I have been developing JavaScript for a decent time, but Python still feels a bit fresh to me. I'm trying to scrape the content from a simple webpage with Python (basically a product list with different sections). The content is dynamically generated so using the selenium module for this.
The content structure is like this with several product sections:
<div class="product-section">
<div class="section-title">
Product section name
</div>
<ul class="products">
<li class="product">
<div class="name">Wooden Table</div>
<div class="price">99 USD</div>
<div class="color">White</div>
</li>
</ul>
</div>
Python code for scraping the products:
driver = webdriver.Chrome()
driver.get("website.com")
names = driver.find_elements_by_css_selector('div.name')
prices = driver.find_elements_by_css_selector("div.price")
colors = driver.find_elements_by_css_selector('div.color')
allNames = [name.text for name in names]
allPrices = [price.text for price in prices]
allColors = [color.text for color in colors]

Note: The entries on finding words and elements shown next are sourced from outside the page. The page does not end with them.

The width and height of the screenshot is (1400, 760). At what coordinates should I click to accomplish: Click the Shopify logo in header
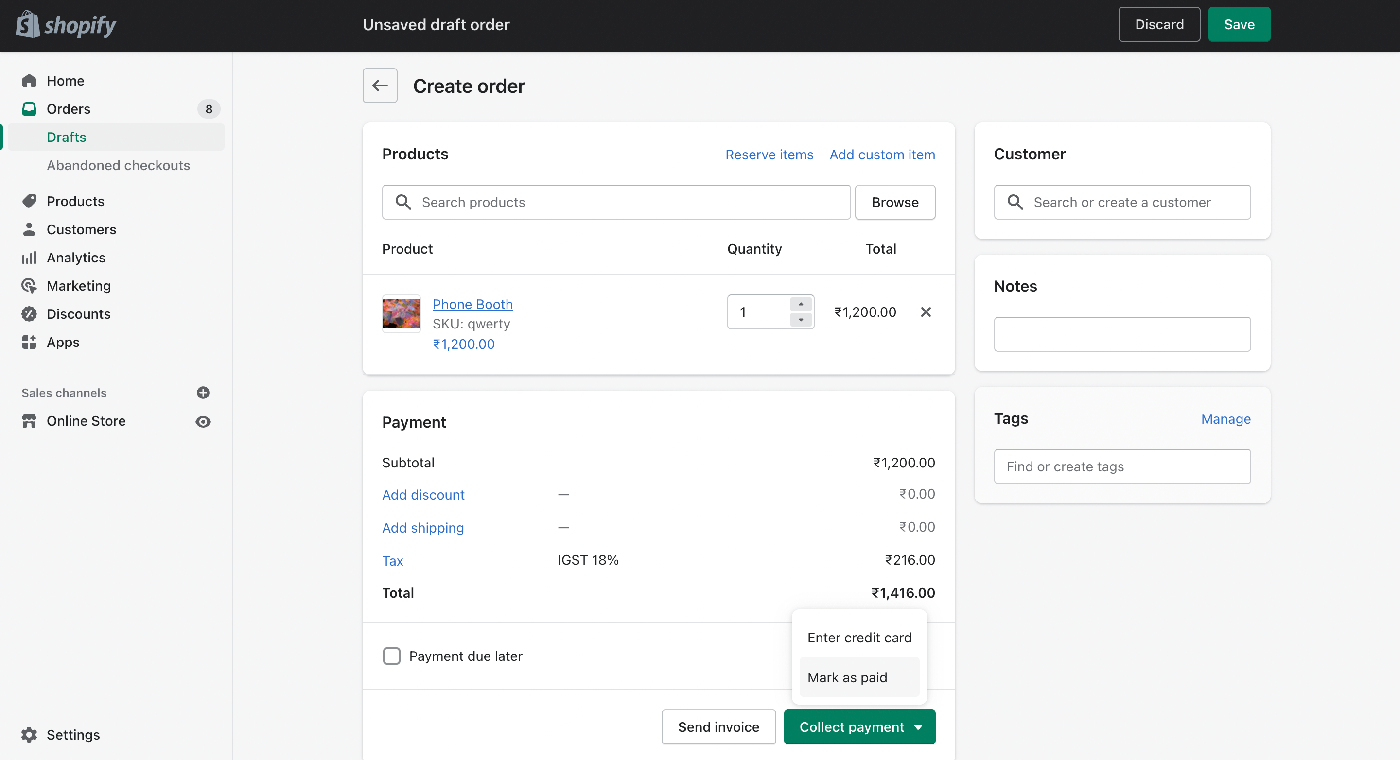tap(66, 25)
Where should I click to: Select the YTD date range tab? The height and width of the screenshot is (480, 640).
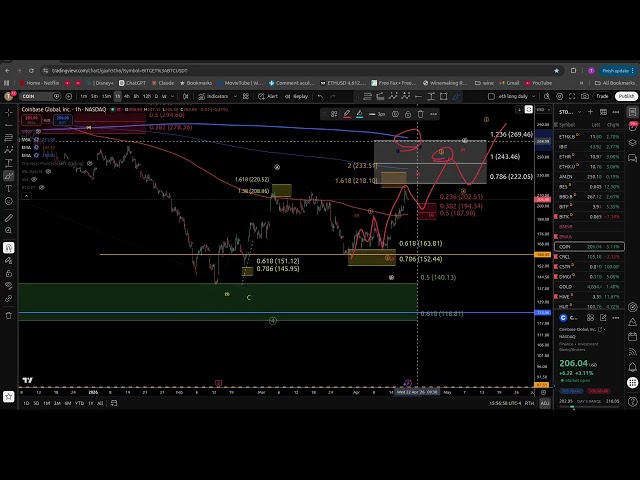[x=80, y=403]
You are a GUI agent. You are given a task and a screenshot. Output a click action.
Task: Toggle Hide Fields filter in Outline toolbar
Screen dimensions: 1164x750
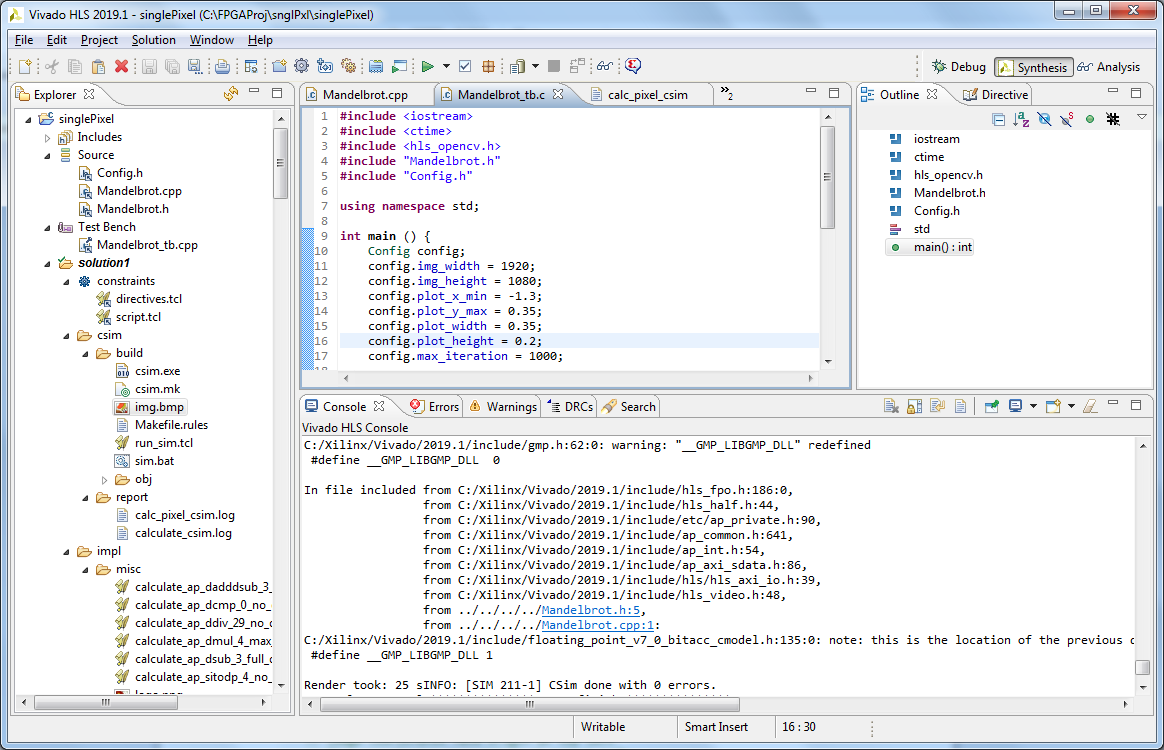click(x=1044, y=119)
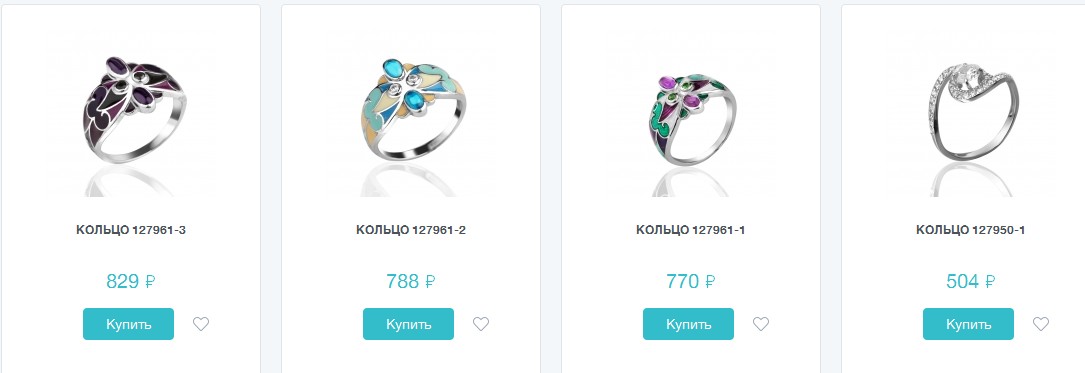Favorite ring 127961-1 using the heart icon
Image resolution: width=1085 pixels, height=373 pixels.
click(x=760, y=324)

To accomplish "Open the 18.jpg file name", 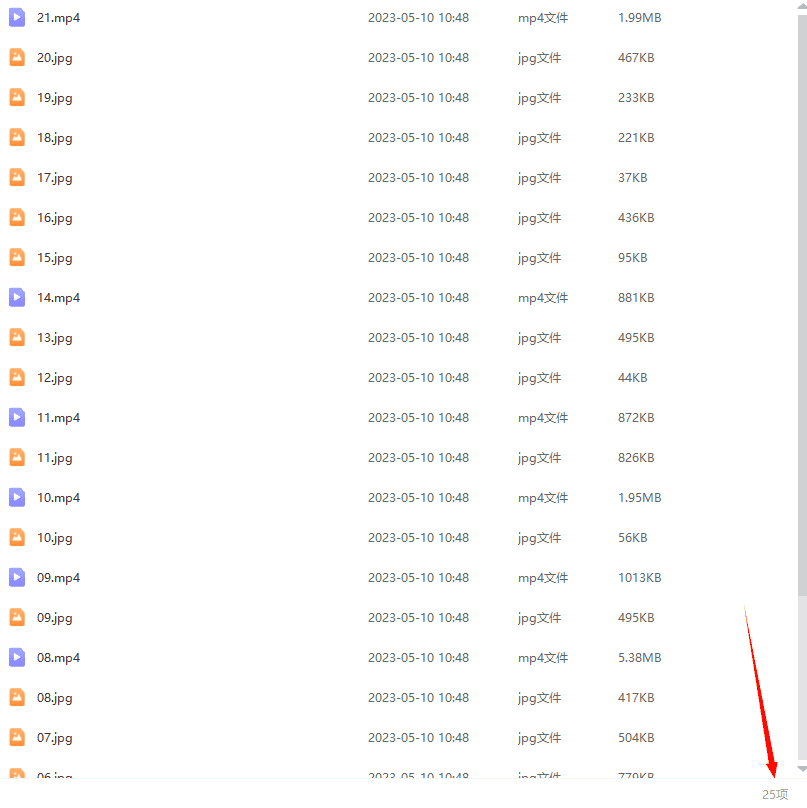I will pos(54,138).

Right now I get the attributes of all products (see below) but I can't separate them from the different sections.
Current outcome
Wooden Table, 99 USD, White
Lawn Chair, 39 USD, Black
Tent - 4 Person, 299 USD, Camo
etc.
Desired outcome:
Outdoor Furniture
Wooden Table, 99 USD, White
Lawn Chair, 39 USD, Black
Camping Gear
Tent - 4 Person, 299 USD, Camo
Thermos, 19 USD, Metallic
The end goal is to output the contents into an excel product list, hence why I need to keep the sections separate (with their matching section title). Any idea how to keep them separate, even though they have the same class names?